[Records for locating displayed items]
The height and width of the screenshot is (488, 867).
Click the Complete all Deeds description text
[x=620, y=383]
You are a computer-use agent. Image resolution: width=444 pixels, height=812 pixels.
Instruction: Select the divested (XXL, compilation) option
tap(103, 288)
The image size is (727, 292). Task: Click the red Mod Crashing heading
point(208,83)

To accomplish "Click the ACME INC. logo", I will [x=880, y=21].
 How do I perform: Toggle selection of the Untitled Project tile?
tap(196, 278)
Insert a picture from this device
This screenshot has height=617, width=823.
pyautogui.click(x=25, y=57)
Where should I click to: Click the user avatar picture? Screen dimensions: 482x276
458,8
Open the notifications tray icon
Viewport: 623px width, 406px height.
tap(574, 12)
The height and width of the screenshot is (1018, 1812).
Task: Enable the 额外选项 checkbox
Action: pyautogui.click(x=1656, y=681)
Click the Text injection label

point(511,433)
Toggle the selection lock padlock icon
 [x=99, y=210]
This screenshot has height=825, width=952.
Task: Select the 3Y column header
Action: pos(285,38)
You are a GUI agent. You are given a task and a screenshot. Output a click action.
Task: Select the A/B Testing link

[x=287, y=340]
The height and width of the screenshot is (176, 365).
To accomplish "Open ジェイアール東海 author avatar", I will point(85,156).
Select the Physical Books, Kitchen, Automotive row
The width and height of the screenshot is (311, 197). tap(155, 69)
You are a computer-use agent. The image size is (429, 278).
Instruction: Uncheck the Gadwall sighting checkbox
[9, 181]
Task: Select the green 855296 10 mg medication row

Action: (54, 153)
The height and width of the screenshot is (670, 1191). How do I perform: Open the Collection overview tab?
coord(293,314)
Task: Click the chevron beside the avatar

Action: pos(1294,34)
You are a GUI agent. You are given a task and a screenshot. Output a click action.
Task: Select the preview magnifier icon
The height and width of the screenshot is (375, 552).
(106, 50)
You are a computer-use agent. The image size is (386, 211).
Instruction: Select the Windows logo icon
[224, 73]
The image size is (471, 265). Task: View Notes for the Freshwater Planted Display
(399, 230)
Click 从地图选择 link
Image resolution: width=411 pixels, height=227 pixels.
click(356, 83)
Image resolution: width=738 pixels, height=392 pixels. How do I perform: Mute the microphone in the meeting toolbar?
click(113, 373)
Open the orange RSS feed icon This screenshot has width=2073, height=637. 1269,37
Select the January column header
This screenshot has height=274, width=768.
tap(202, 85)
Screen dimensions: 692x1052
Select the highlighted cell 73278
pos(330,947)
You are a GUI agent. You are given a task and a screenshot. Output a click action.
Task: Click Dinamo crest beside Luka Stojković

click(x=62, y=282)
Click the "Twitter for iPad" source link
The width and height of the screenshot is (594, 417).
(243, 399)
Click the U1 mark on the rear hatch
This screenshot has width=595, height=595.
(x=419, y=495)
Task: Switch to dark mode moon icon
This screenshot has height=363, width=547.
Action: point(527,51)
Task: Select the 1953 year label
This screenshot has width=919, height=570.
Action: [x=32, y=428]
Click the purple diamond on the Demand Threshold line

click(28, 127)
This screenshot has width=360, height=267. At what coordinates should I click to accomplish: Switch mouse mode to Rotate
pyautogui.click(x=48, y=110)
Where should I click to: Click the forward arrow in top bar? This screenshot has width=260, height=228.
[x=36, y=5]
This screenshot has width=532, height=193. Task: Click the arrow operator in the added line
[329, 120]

GOAL:
Output, with no changes, the lines of the material from the line with "Open the notifications tray icon" up to and including the line with "click(356, 83)".

SOLUTION TO THIS TASK:
Open the notifications tray icon
Viewport: 623px width, 406px height.
tap(574, 12)
The height and width of the screenshot is (1018, 1812).
Task: Enable the 额外选项 checkbox
Action: pyautogui.click(x=1656, y=681)
Click the Text injection label

point(511,433)
Toggle the selection lock padlock icon
 [x=99, y=210]
This screenshot has height=825, width=952.
Task: Select the 3Y column header
Action: pos(285,38)
You are a GUI agent. You are given a task and a screenshot. Output a click action.
Task: Select the A/B Testing link

[x=287, y=340]
The height and width of the screenshot is (176, 365).
To accomplish "Open ジェイアール東海 author avatar", I will point(85,156).
Select the Physical Books, Kitchen, Automotive row
The width and height of the screenshot is (311, 197). tap(155, 69)
You are a computer-use agent. The image size is (429, 278).
Instruction: Uncheck the Gadwall sighting checkbox
[9, 181]
Task: Select the green 855296 10 mg medication row

Action: (54, 153)
The height and width of the screenshot is (670, 1191). How do I perform: Open the Collection overview tab?
coord(293,314)
Task: Click the chevron beside the avatar

Action: pos(1294,34)
You are a GUI agent. You are given a task and a screenshot. Output a click action.
Task: Select the preview magnifier icon
The height and width of the screenshot is (375, 552).
(106, 50)
You are a computer-use agent. The image size is (386, 211).
Instruction: Select the Windows logo icon
[224, 73]
The image size is (471, 265). Task: View Notes for the Freshwater Planted Display
(399, 230)
Click 从地图选择 link
Image resolution: width=411 pixels, height=227 pixels.
click(356, 83)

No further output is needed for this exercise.